Historic building burns down in Plovdiv’s former Jewish quarter
A building that formerly housed a public baths in what used to be Plovdiv’s Jewish quarter, Orta Mezar, was destroyed in a huge fire on the night of February 18.
Six teams of firefighters and three fire engines failed to extinquish the inferno before the building, used in recent years as a furniture shop, was devastated.
The cause of the fire has not been established and arson has not been ruled out. No one was injured in the fire.
The fire in the building, at the corner of Plovdiv’s Ruski and Shesti Septembri boulevards, was reported soon after 11pm.

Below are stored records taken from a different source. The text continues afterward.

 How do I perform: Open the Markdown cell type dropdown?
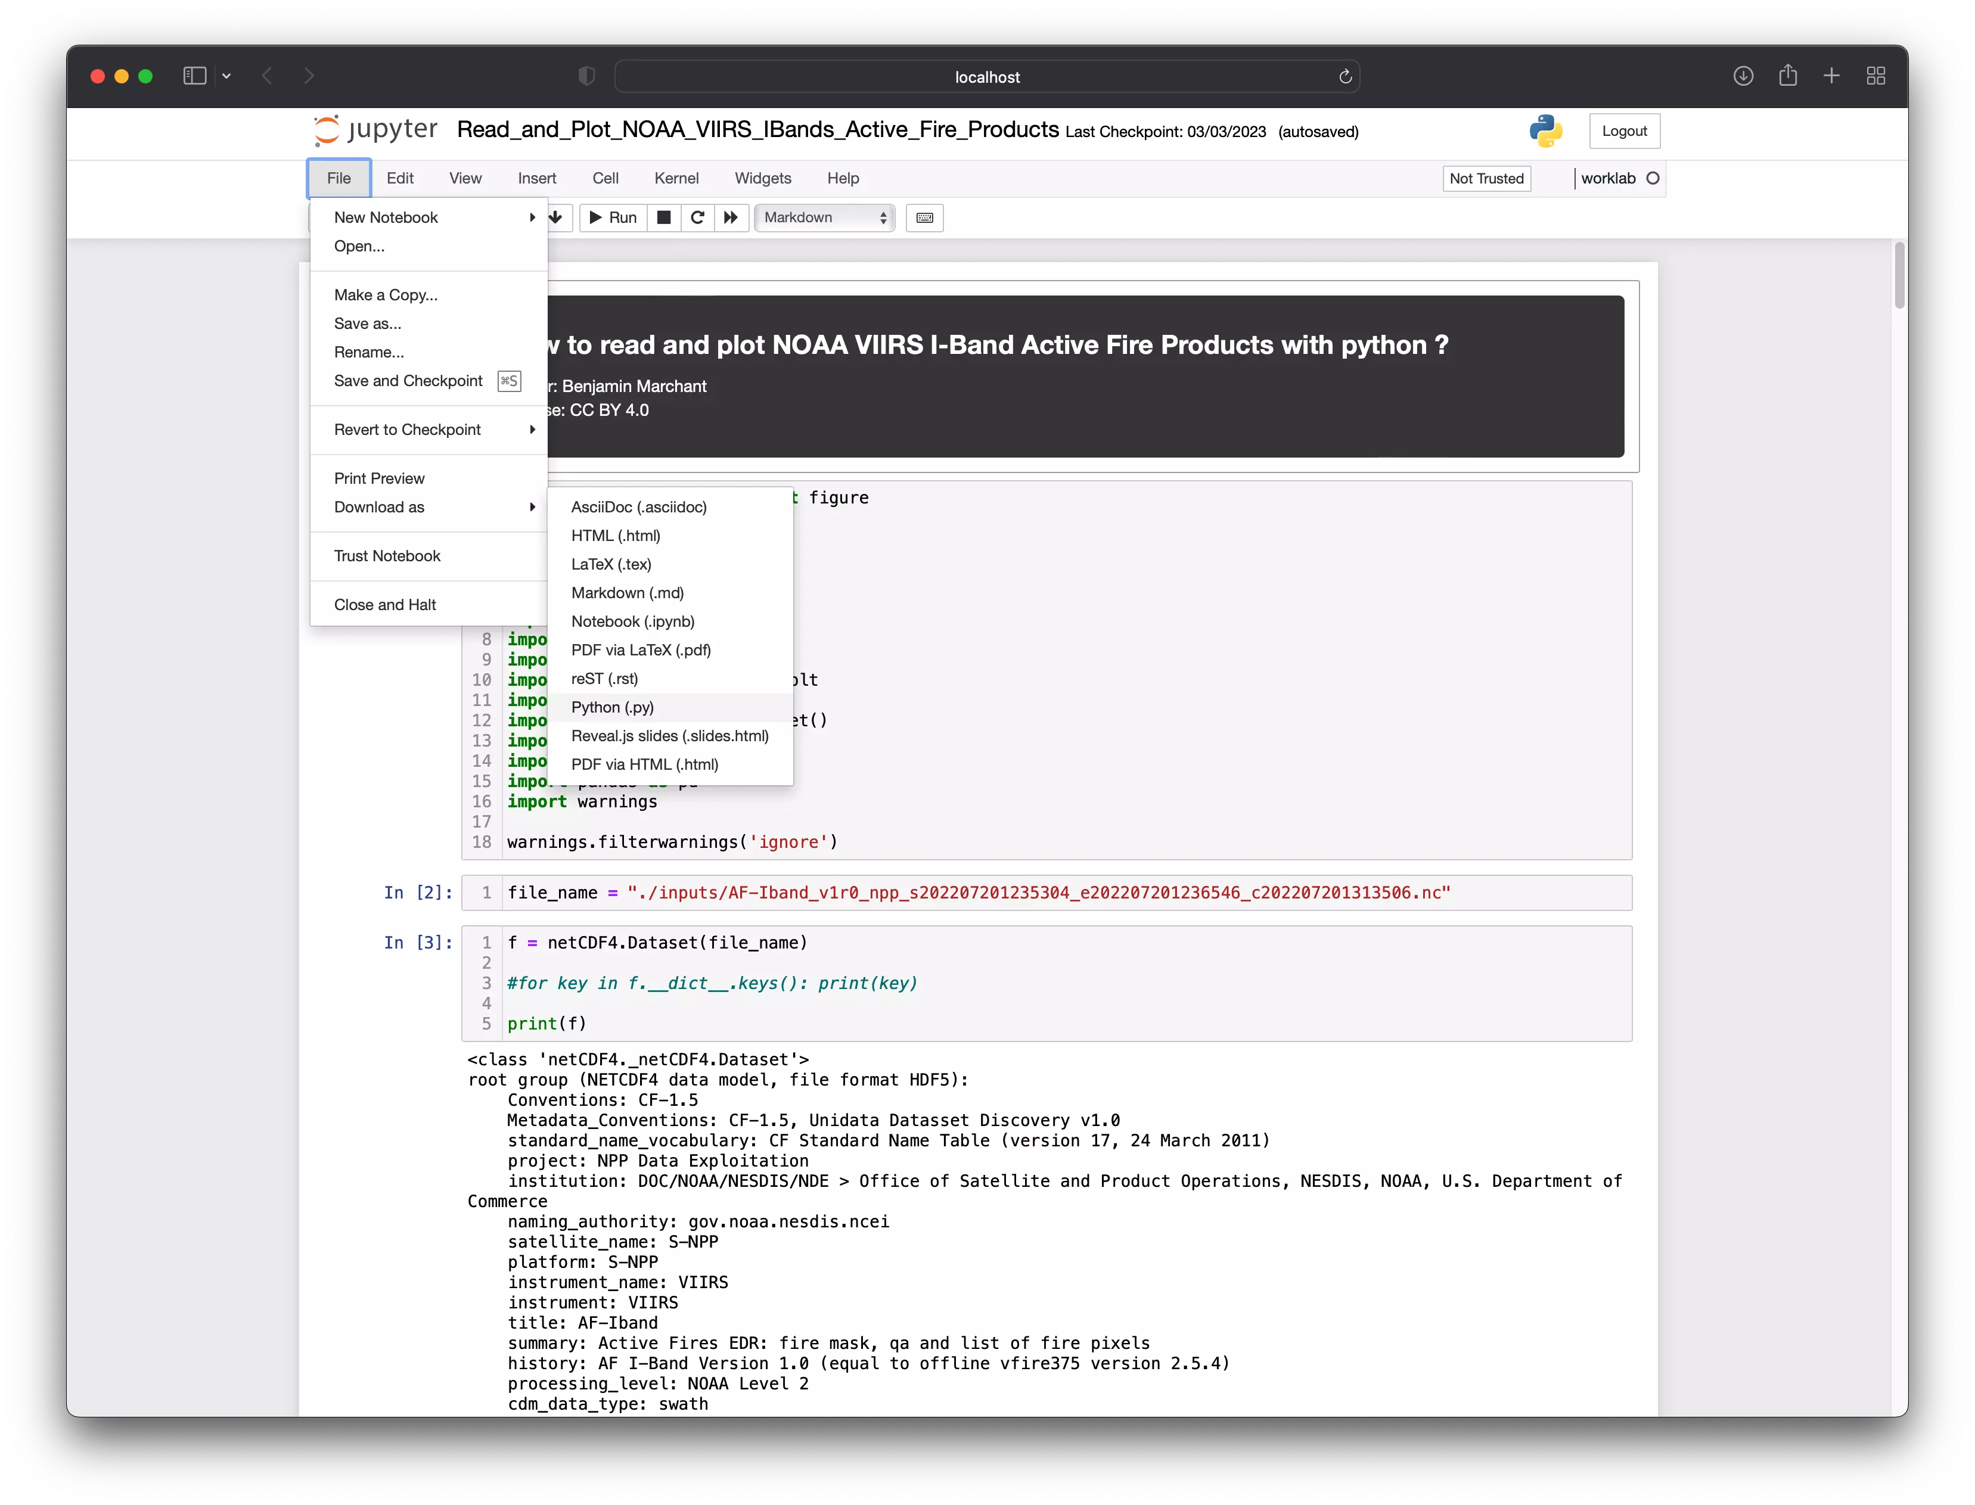(x=824, y=218)
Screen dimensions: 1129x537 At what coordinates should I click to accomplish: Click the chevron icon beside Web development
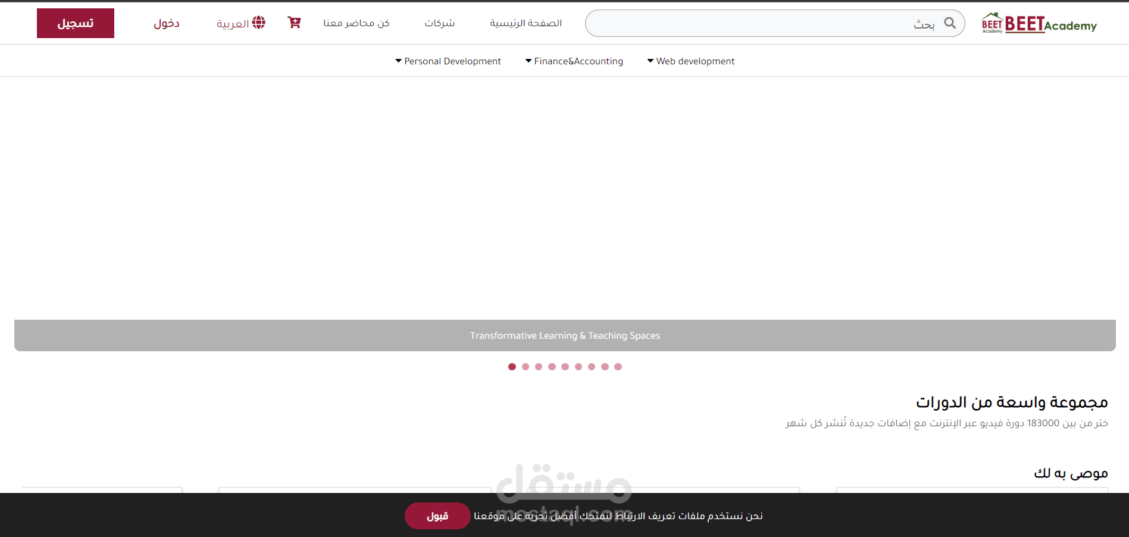[x=650, y=61]
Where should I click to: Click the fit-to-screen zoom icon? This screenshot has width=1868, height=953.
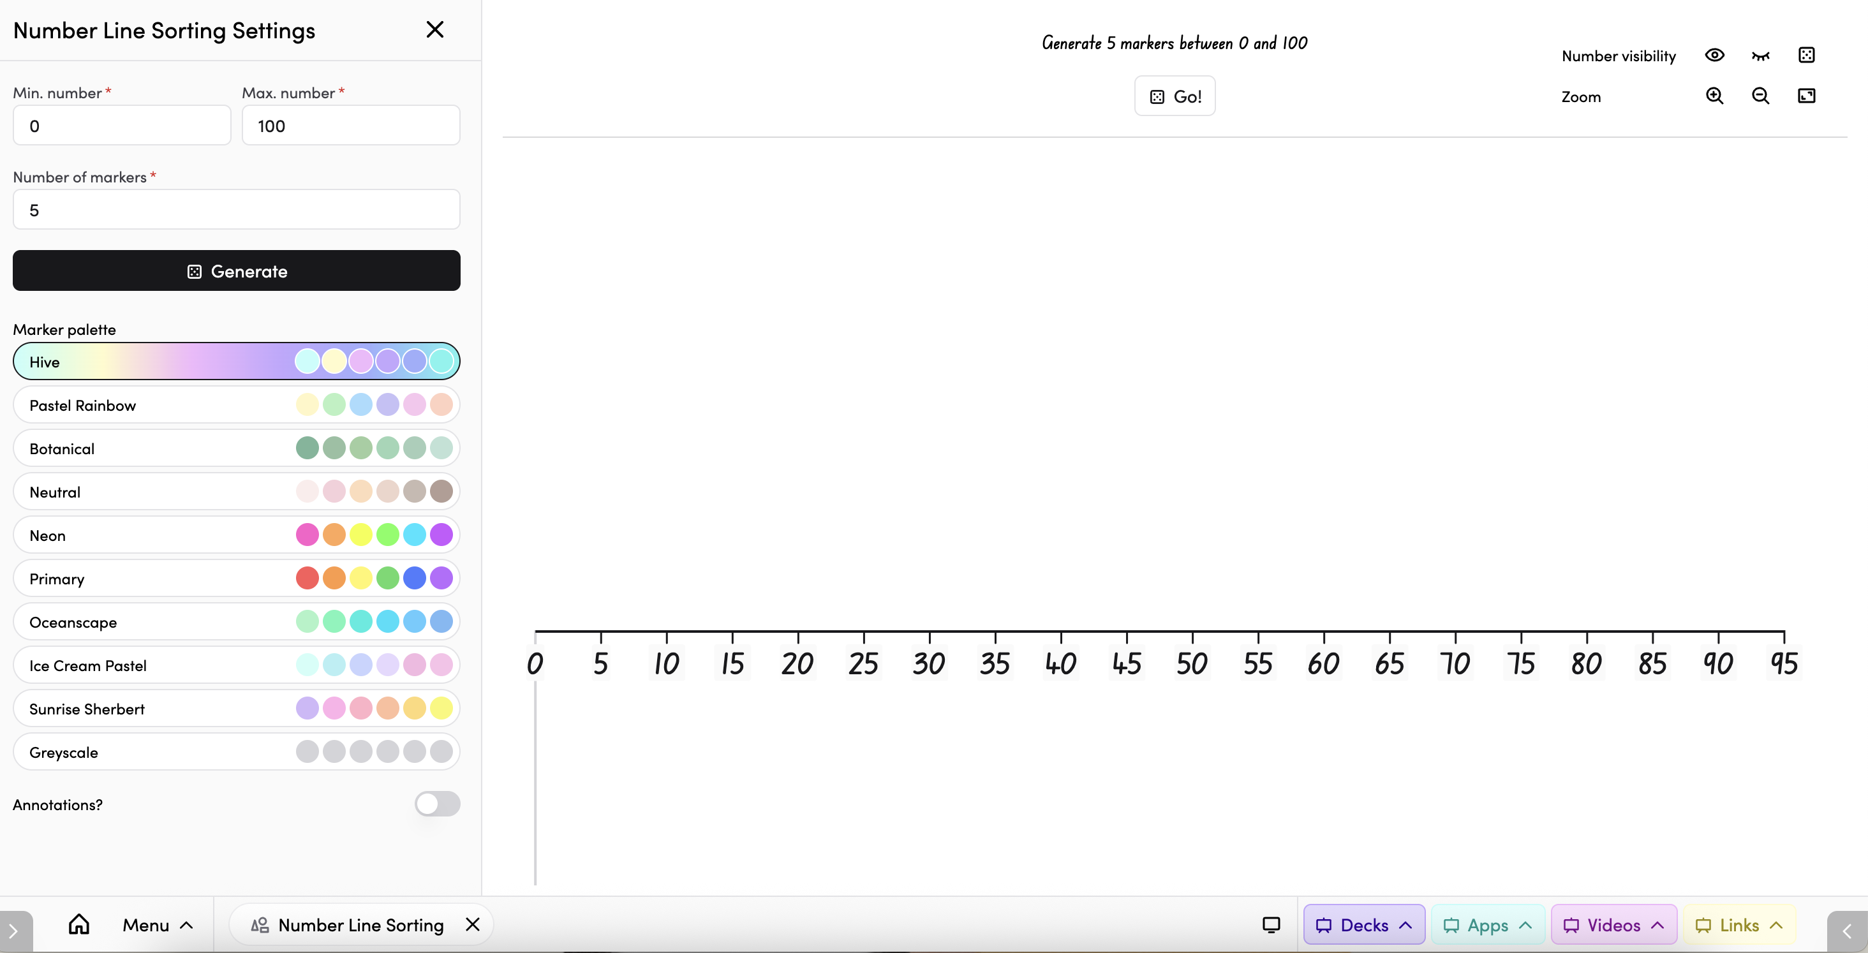(x=1806, y=96)
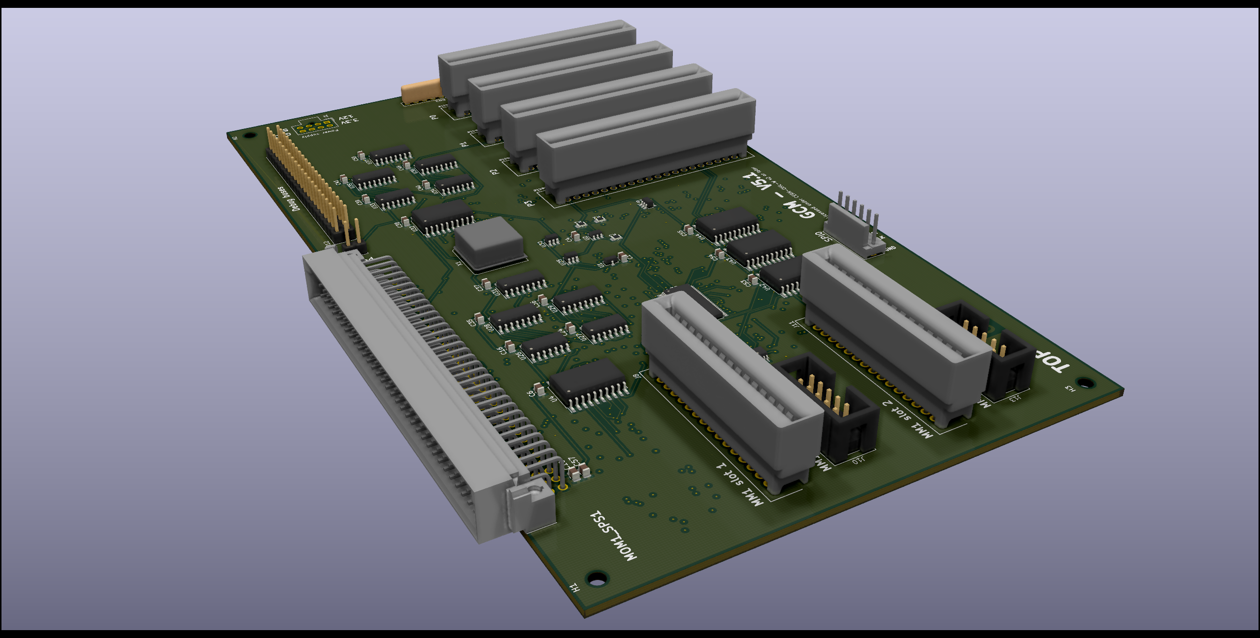Image resolution: width=1260 pixels, height=638 pixels.
Task: Select the U44 chip beside C55
Action: 727,224
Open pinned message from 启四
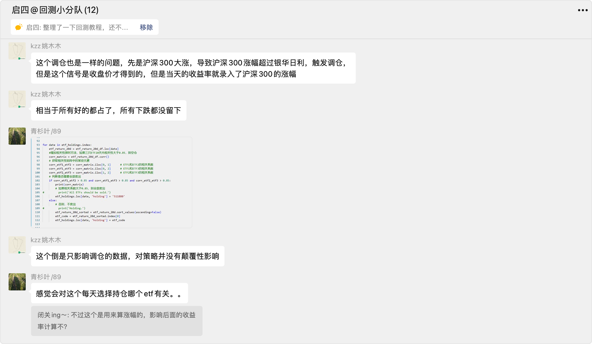 point(77,27)
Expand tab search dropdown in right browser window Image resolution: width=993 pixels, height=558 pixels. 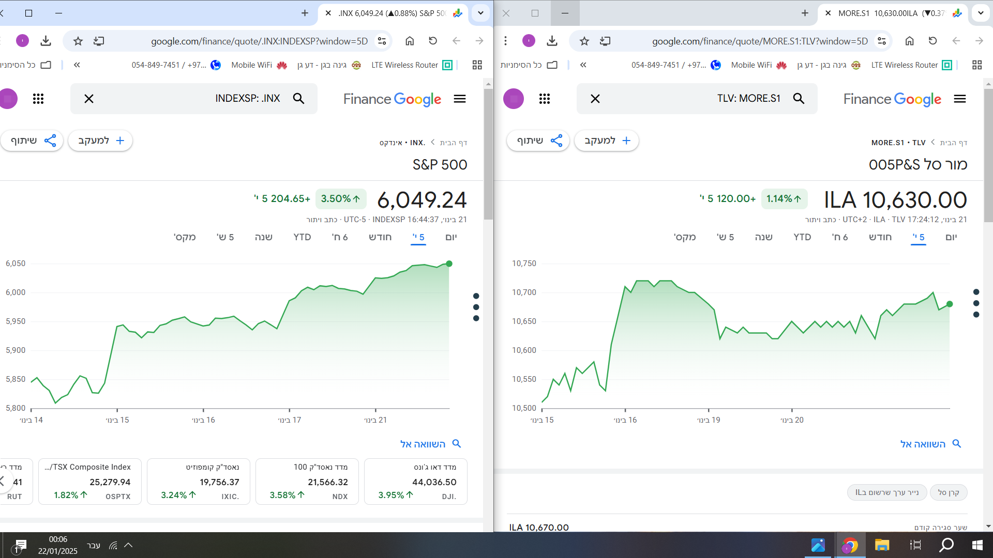981,13
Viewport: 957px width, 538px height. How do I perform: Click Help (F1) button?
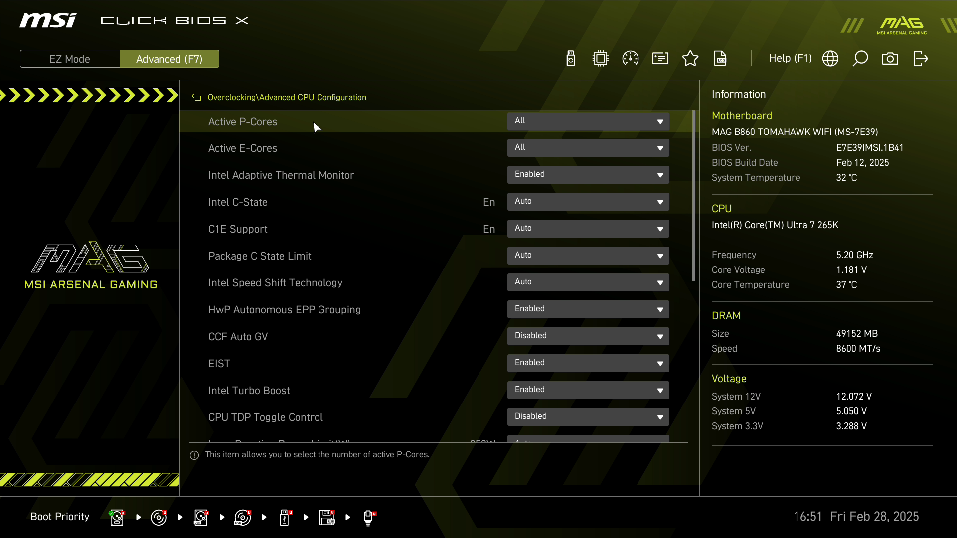[790, 59]
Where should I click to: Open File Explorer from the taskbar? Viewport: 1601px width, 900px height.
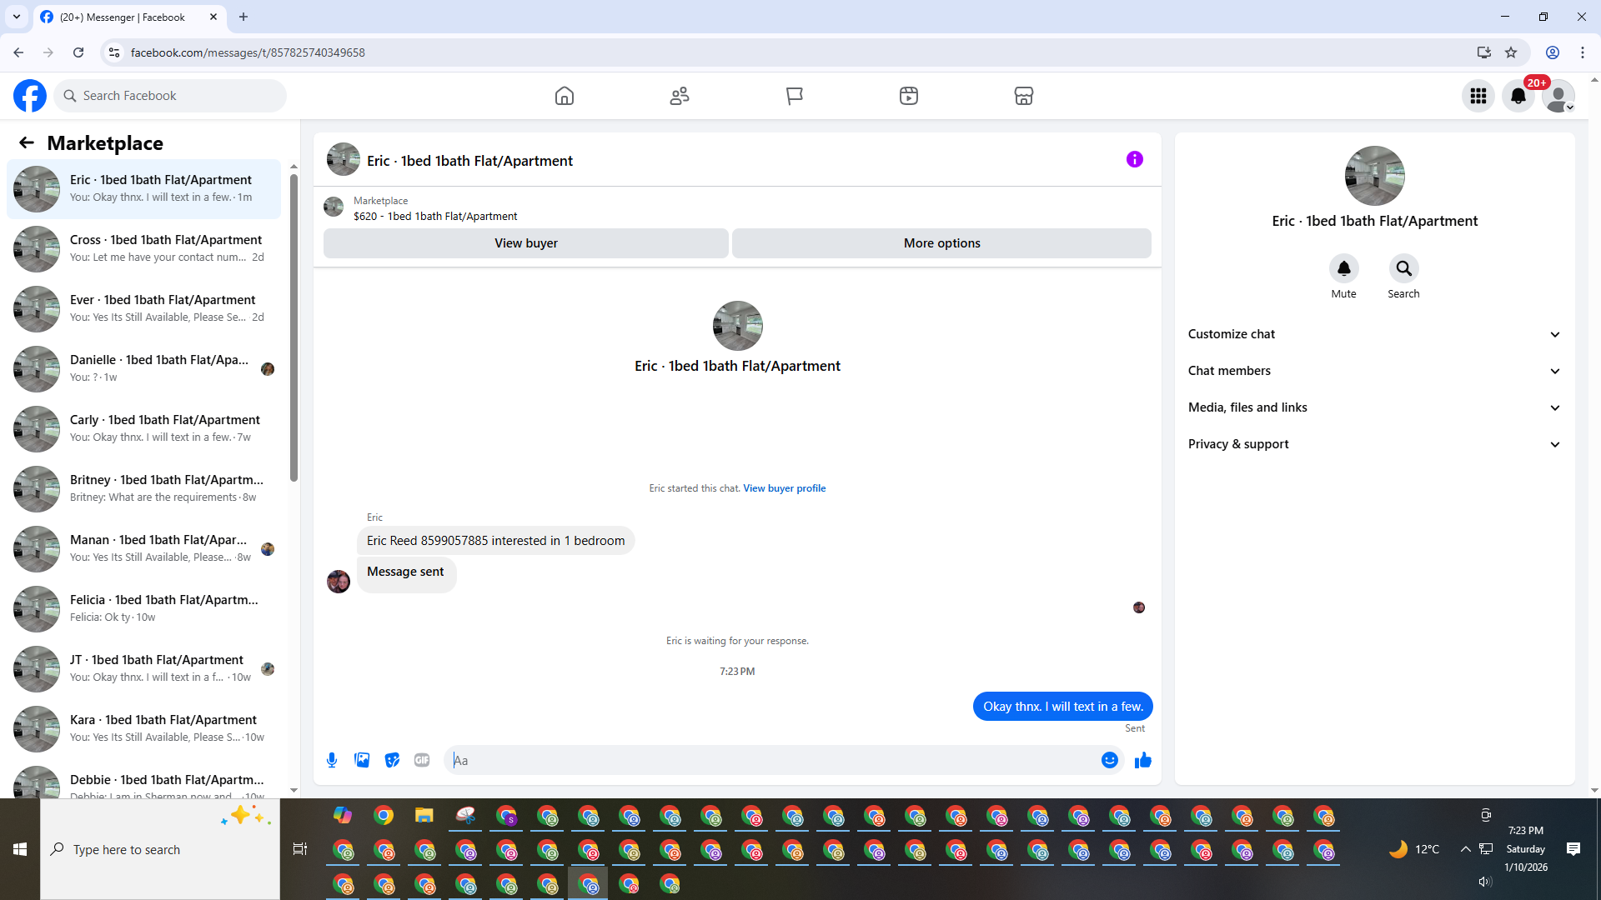pyautogui.click(x=424, y=816)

The Orta Mezar baths, as the building is commonly referred to, had been declared a cultural monument but there had not yet been a decision whether it was of local or national significance. The building had not been used as a public baths since the 1970s. It dates to the 15th century.
Local media pointed out that the building and the area are important to Bulgarian Jews because it was there that on March 10 1943, the Bulgarian Orthodox Church’s Plovdiv Metropolitan Kiril intervened against the deportation of Bulgarian Jews to the Nazi-run Holocaus death camps in which more than six million Jews were murdered.
Nearby the building is a monument put up by the Plovdiv Jewish community expressing gratitude to Kiril for his intervention. The monument was defaced with red swastikas in 2013. No one was arrested.